## EXTRACT TO READ

IOWA class gallery 2

In 1953, at the height of the Cold War and with the rise of nuclear weapons, it was decided to develop a “special” (nuclear) ammunition for the 406mm guns. These nuclear shells were designated the Mk.23 and were known as “Katie shells”. They were ready in 1956 and had an estimated yield of 15 to 20 kilotons. Fifty shells of this type were manufactured and it is likely that they were withdrawn in 1961-62, or in any case were not in service after 1991, when the United States retired all its nuclear artillery shells.
(USS Iowa image). Battleships Iowa, New Jersey, and Wisconsin were fitted with a special system inside Turret II for the safe handling of these shells. One area of the magazine was modified to hold up to 10 “Katies” and nine special practice rounds. A shell-handling room was provided where nuclear shells were armed just prior to firing. A monorail transport system was also installed on the third deck that allowed the nuclear rounds to be moved to other turrets if necessary. Only the USS Wisconsin fired a nuclear dummy round in 1957.
It must be remembered that although the works of the USS Illinois and USS Kentucky (on the image) were stopped, this last ship had continued to be built at a slow pace and in 1950 she was completed up to the third deck with her propulsion machinery installed. Also the hull was 72% complete along with the armor and the barbette supporting structure. This vessel remained at the Norfolk Naval Shipyard awaiting future developments.
In 1955 several proposals by Rear Admiral W. K. Mendenhall were considered to complete the USS Kentucky as a guided-missile battleship (BBG). In this 1956 proposal, called “BBG-1 scheme I” (on the image), it had a very powerful armament made up of 16 liquid fuel IRBMs, 4 twin launchers for Talos SAM with 320 missiles and 12 twin launchers for Tartar SAM with 504 missiles. The IRBMs were stowed on their sides amidships with a huge missile-erecting tower to permit the firing of the missiles from either side of the ship. It was also necessary to incorporate modern electronic control systems, as well as a Doppler sonar and antipitching fins and roll stabilizers to steady the platform. Unfortunately, the 282 million dollars it cost to make this transformation made this proposal unfeasible.
The “BBG-1 Scheme I” was followed by another proposal called “BBG-1 Scheme II” (on the image). On this occasion the armament was reduced to 12 vertical launching liquid-fueled IRBMs, 2 Talos plus 4 Tartar SAM twin launchers and eight 76/50mm AA guns in four twin mounts. In this design, the ship lost the front half of its power plant to accommodate the IRBM missiles, reducing its top speed to 27 knots. This proposal was much more adjusted to reality, but its price of 130 million dollars was still 50 million more expensive than a similar conversion in heavy cruisers, so it was also rejected. After the rejection of these proposals, in 1958 it was decided to scrap the USS Kentucky.
(BBG project Regulus II Scheme 1958 image). In March 1958, after deactivation of the four ships, feasibility studies began to transform them into guided-missile battleships (BBG). For this purpose, the 406mm and 127mm gun turrets would be replaced by 2 Talos plus 2 Tartar SAM twin launchers, 1 RUR-5 ASROC ASW missile launcher and a Regulus II installation with four missiles. In addition, an AN/SQS-26 sonar, two ASW helicopters, fire control systems for the missiles and flagship facilities would be installed. For seaworthy reasons, 8,600 tons of fuel oil also had to be added to compensate for the removal of the 406mm turrets. Again, the high cost, between 178 and 193 million dollars, caused this project to be rejected.

## STORED DATA
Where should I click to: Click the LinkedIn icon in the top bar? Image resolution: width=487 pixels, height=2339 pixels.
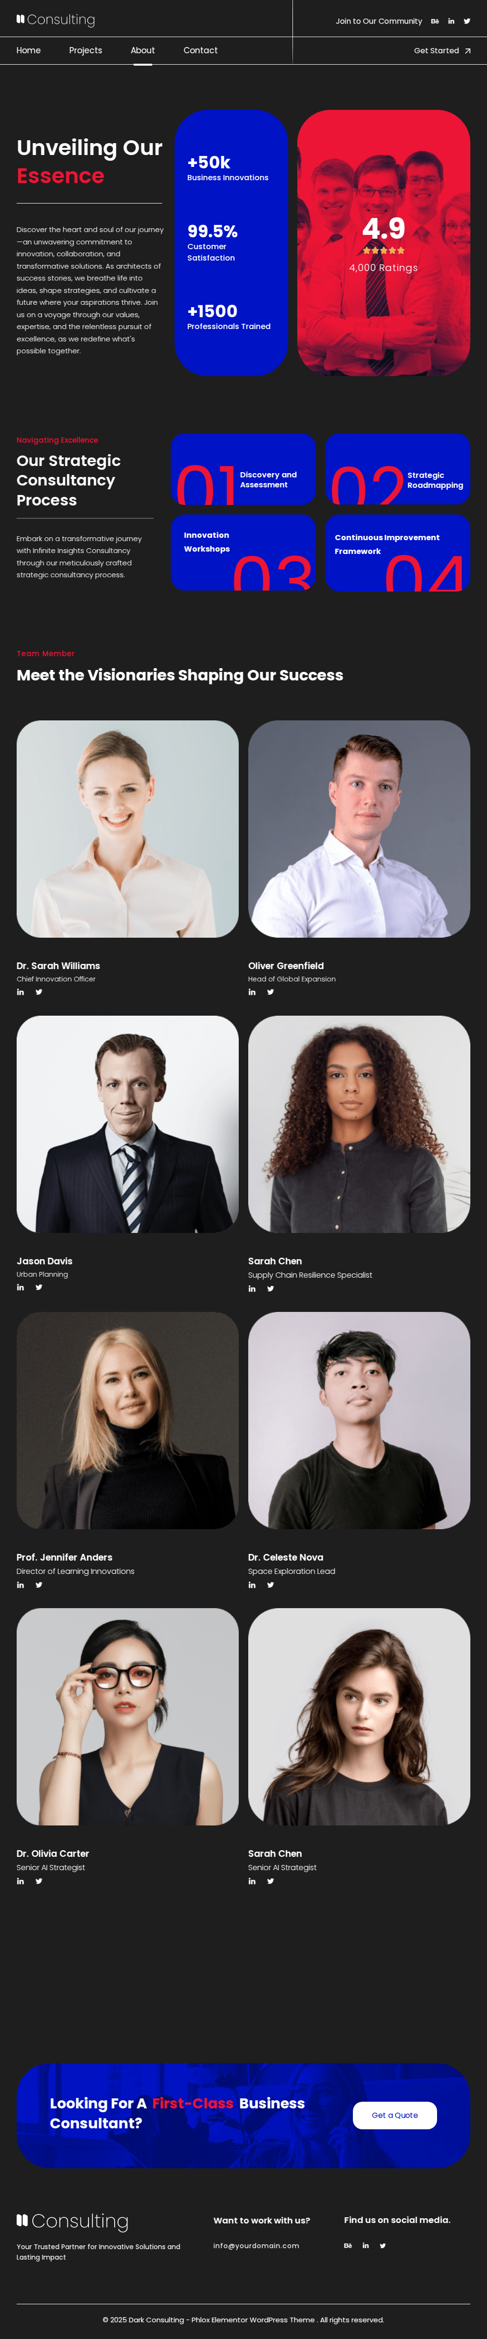451,21
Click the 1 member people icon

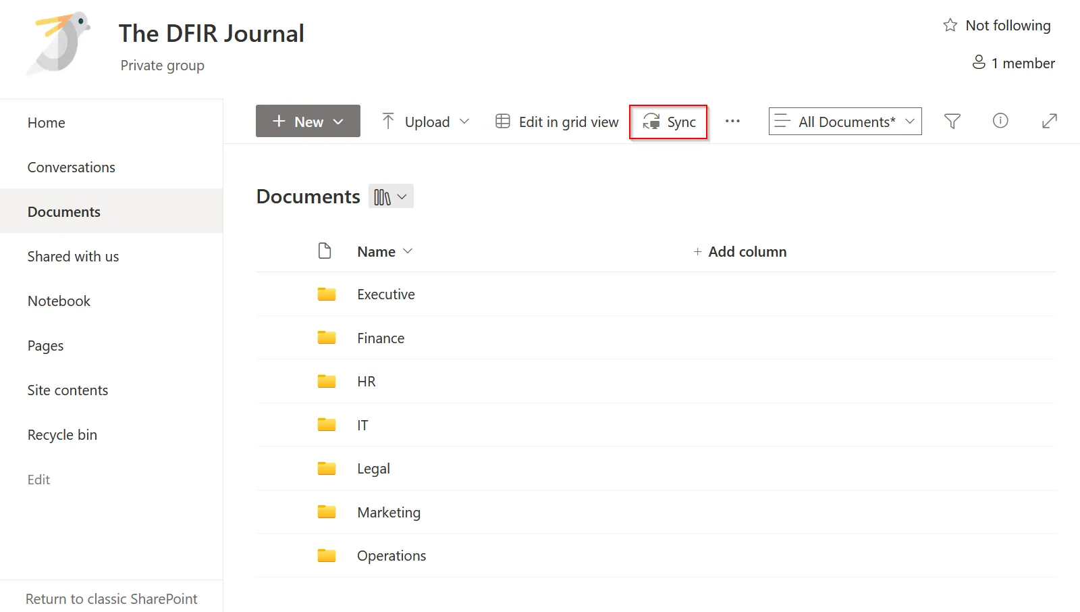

## DIRECTIVE A
According to the Iowa-class battleship text, why was the "BBG-1 Scheme II" proposal rejected even though it was more realistic than Scheme I?
## DIRECTIVE B
The Iowa-class battleship text names several things that the "BBG-1 scheme I" design also had to incorporate beyond its missile armament. List all of them.
## DIRECTIVE C
Pick up the text on the Iowa-class battleships after its final sentence and carry it forward.

## TASK OUTPUT A
It was rejected because its price of 130 million dollars was still 50 million more than a similar conversion in heavy cruisers.

## TASK OUTPUT B
- Modern electronic control systems
- A Doppler sonar
- Antipitching fins
- Roll stabilizers

## TASK OUTPUT C
(BBG project Regulus II Scheme 1959 image). After rejecting the aforementioned project, the Bureau of Ships presented a cheaper one, of about 84 million dollars, in which the two front 406mm turrets and ten 127mm turrets were kept. In addition, only one Talos and one Tartar SAM twin launcher, one ASROC launcher and two Regulus II launchers with six missiles were included as guided weapons. The sonar was maintained and new electronic equipment and remodeling of the ship’s superstructure would have been necessary, but in 1959 it was decided to review this project so that the ships could accommodate the new Polaris missiles.
In 1959 two new proposals were presented incorporating the new Polaris Fleet Ballistic Missile (FBM). In the “BB-61 class conversion to BBG Polaris Scheme I” (on the image) the two triple 406mm front turrets were kept along with two twin 127mm turrets and 16 Polaris missile launch tubes were added, 1 Talos SAM twin launcher and 1 ASROC 8-cells ASW missile launcher. In addition, 2 helicopters and modern electronic equipment were included.
In the second proposal, called “BB-61 class conversion to BBG Polaris Scheme II” (on the image), all 406mm turrets were eliminated and only two twin 127mm turrets were kept. Once again, 16 Polaris missile launch tubes were installed, but the number of SAM missiles was increased over Scheme I with the installation of 2 Talos plus 2 Tartar SAM twin launchers. Like the previous proposal, 1 ASROC 8-cells ASW missile launcher and 2 helicopters were incorporated, in addition to a wide range of electronic equipment. Once again, both projects were rejected due to high cost in 1960.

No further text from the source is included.